• Challenge a:
Answer these from the text on weather modification below:
(i) In what year did the movie The Rainmaker come out?
(ii) With what crystals are clouds seeded?
(iii) In what year did Project Stormfury fizzle out?

• Text shown:
A renewed push for scientific research into weather-modification technologies is long overdue.

In the 1956 movie The Rainmaker, Burt Lancaster plays a con man catering to the dreams of spinster Katharine Hepburn. And while both stars triumph in the end — the rain does fall, and she comes out of her shell — the implication remains that rain-making is little more than a scam.

Today's rain-makers struggle with their own credibility issues. They do have well established methods for seeding clouds with silver iodide crystals, which in most cases bolster precipitation by a small but significant amount (see page 970). That's enough to make the effort worthwhile for communities looking to bolster the snowpack on which they rely for water in summer, or to target rainfall over an agricultural area rather than a neighbouring one that is barren.

Yet weather-modification supporters face a perceived negative bias in the scientific community. For instance, a 2003 report from the US National Research Council publicly doubted whether weather-modification techniques work at all, although it did call for more investment in the field. There has yet to be the definitive experiment that settles exactly how well cloud seeding — or other weather-modification techniques, such as diverting fog or suppressing hail — works (or not).

Part of the scepticism is due to the field's chequered history. The field was born in a blaze of enthusiasm in the General Electric Research Laboratory in New York in 1946, when researchers began dreaming of weather modification on a grand scale — showering areas with rain and redirecting lightning strikes. But decades passed with little concrete progress; even the United States' wonderfully named Project Stormfury, which aimed to weaken hurricanes before they reached land, fizzled out in 1983. And basic questions remain unanswered regarding cloud and atmospheric physics, such as the influence of air-pollution aerosols.

Rows from a screen grounding dataset:

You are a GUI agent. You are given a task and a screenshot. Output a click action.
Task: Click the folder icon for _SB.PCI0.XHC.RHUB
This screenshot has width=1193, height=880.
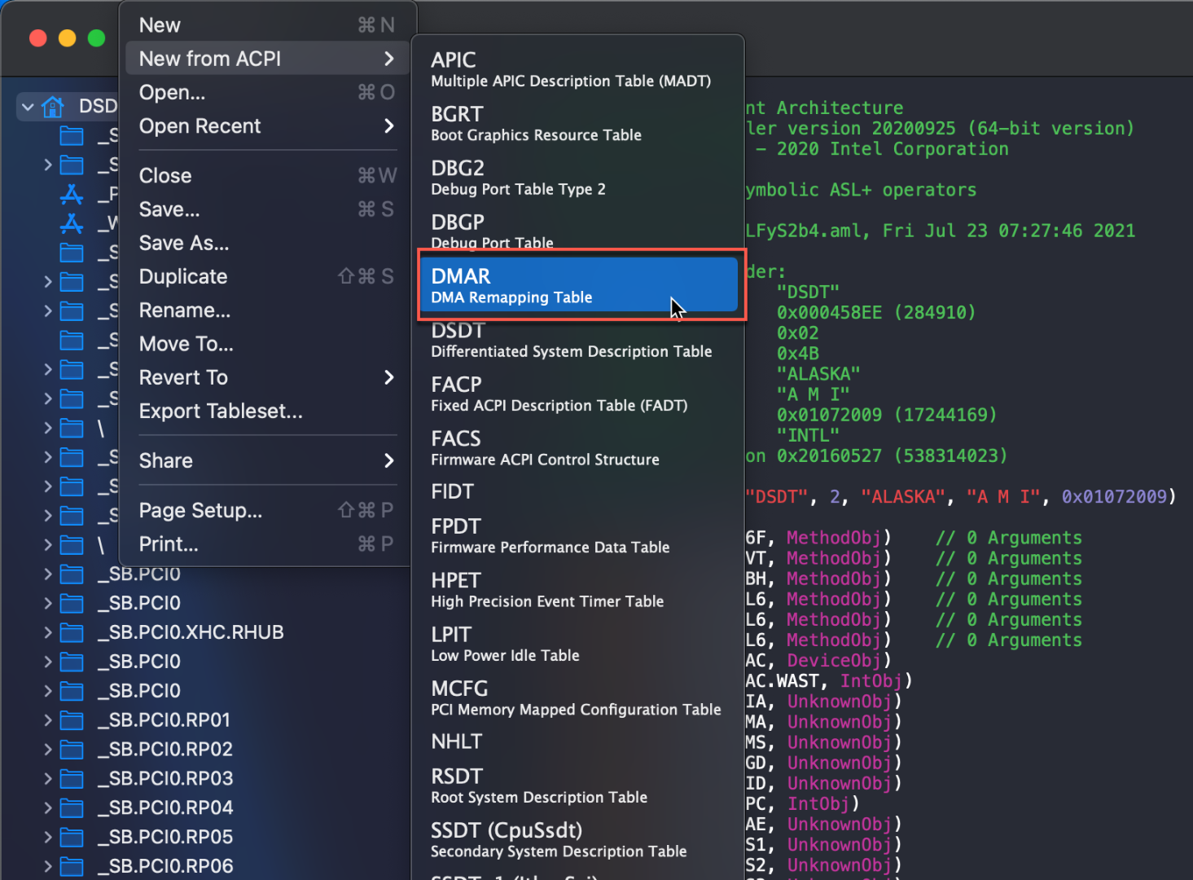click(x=72, y=632)
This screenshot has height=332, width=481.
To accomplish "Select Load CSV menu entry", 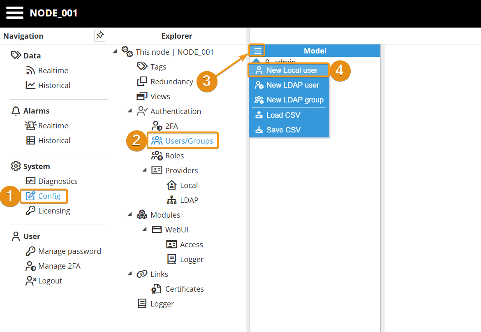I will tap(283, 115).
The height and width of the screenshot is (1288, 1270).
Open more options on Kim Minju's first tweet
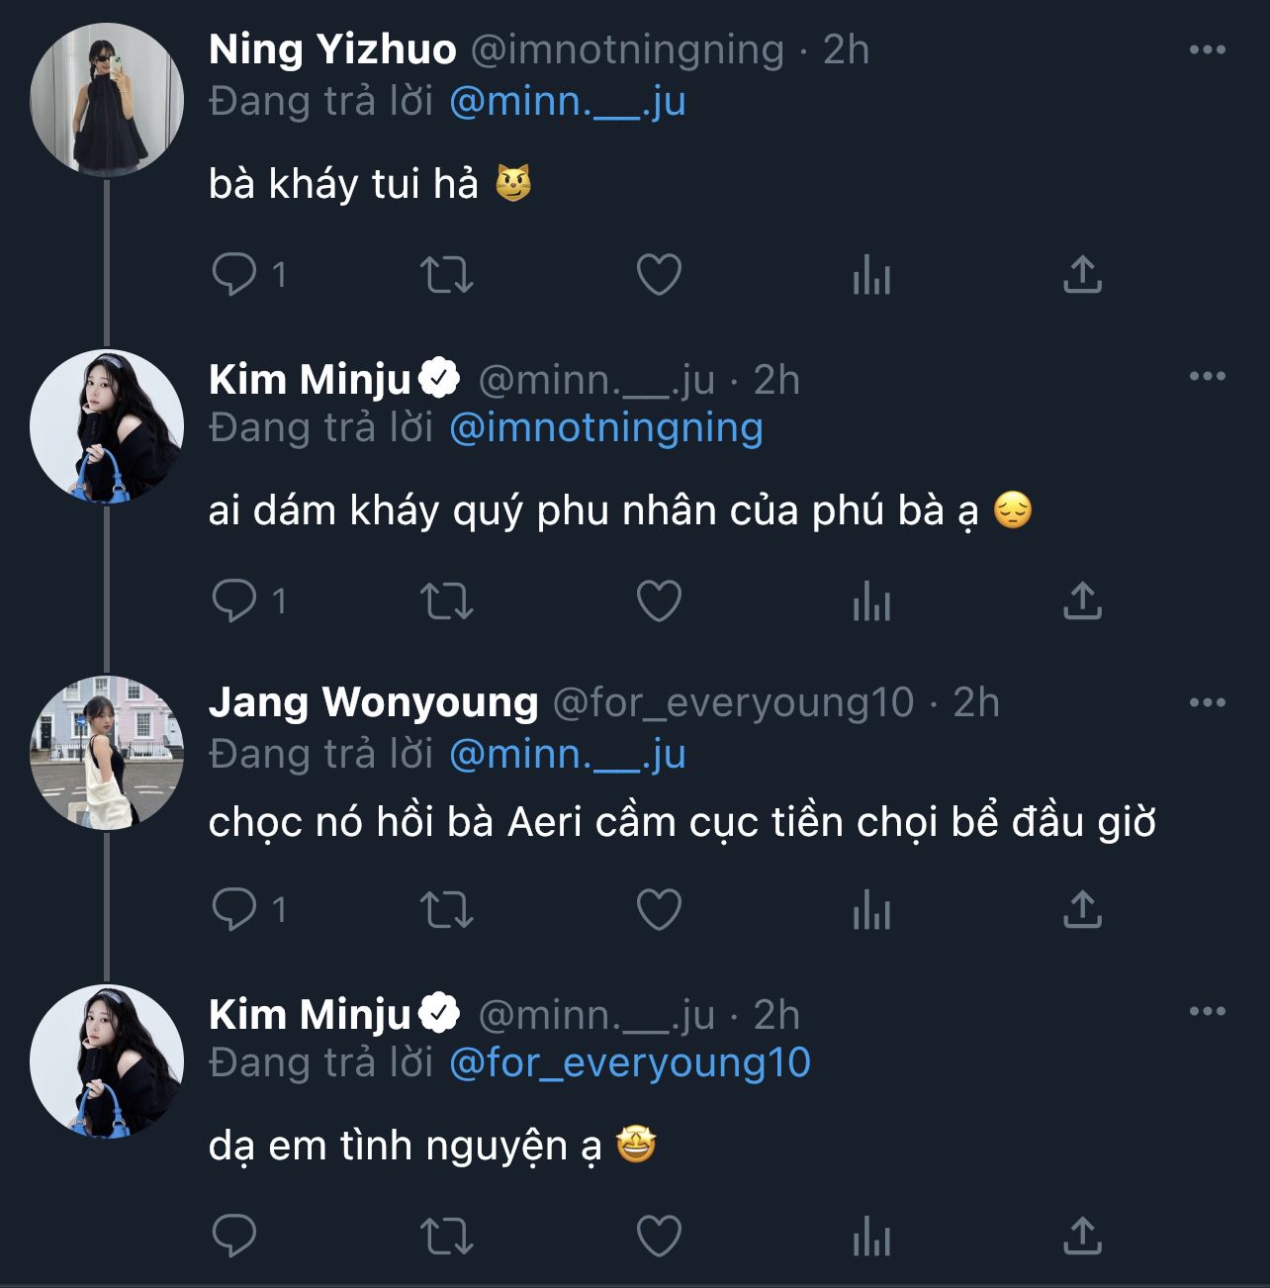(x=1207, y=376)
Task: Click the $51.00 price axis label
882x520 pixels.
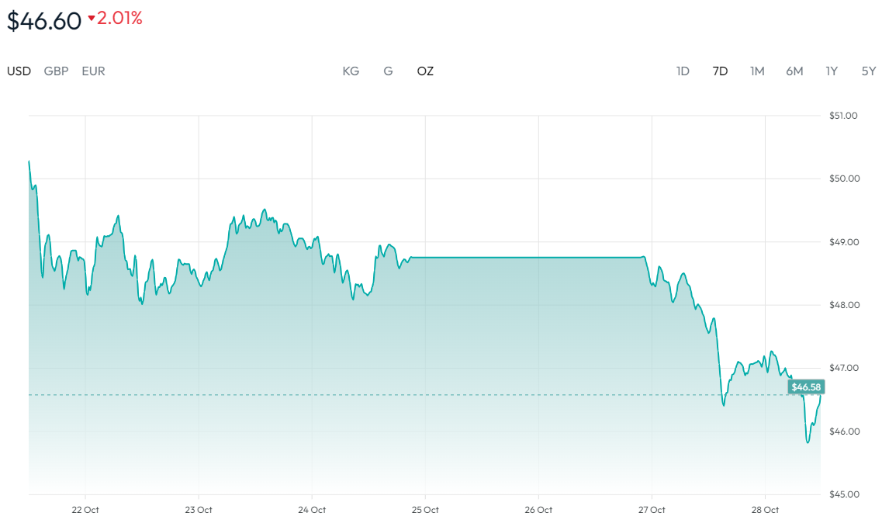Action: point(843,116)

• Challenge b:
Please rewrite the stretch of the rows from the line containing "Task: Click the $51.00 price axis label" through the end of the rows, replacing "price axis label" with "price scale label" and changing nothing else. Return only those lines, leaving out the pictures.

• Written reply a:
(i) 1956
(ii) Silver iodide crystals
(iii) 1983

• Written reply b:
Task: Click the $51.00 price scale label
882x520 pixels.
Action: point(843,116)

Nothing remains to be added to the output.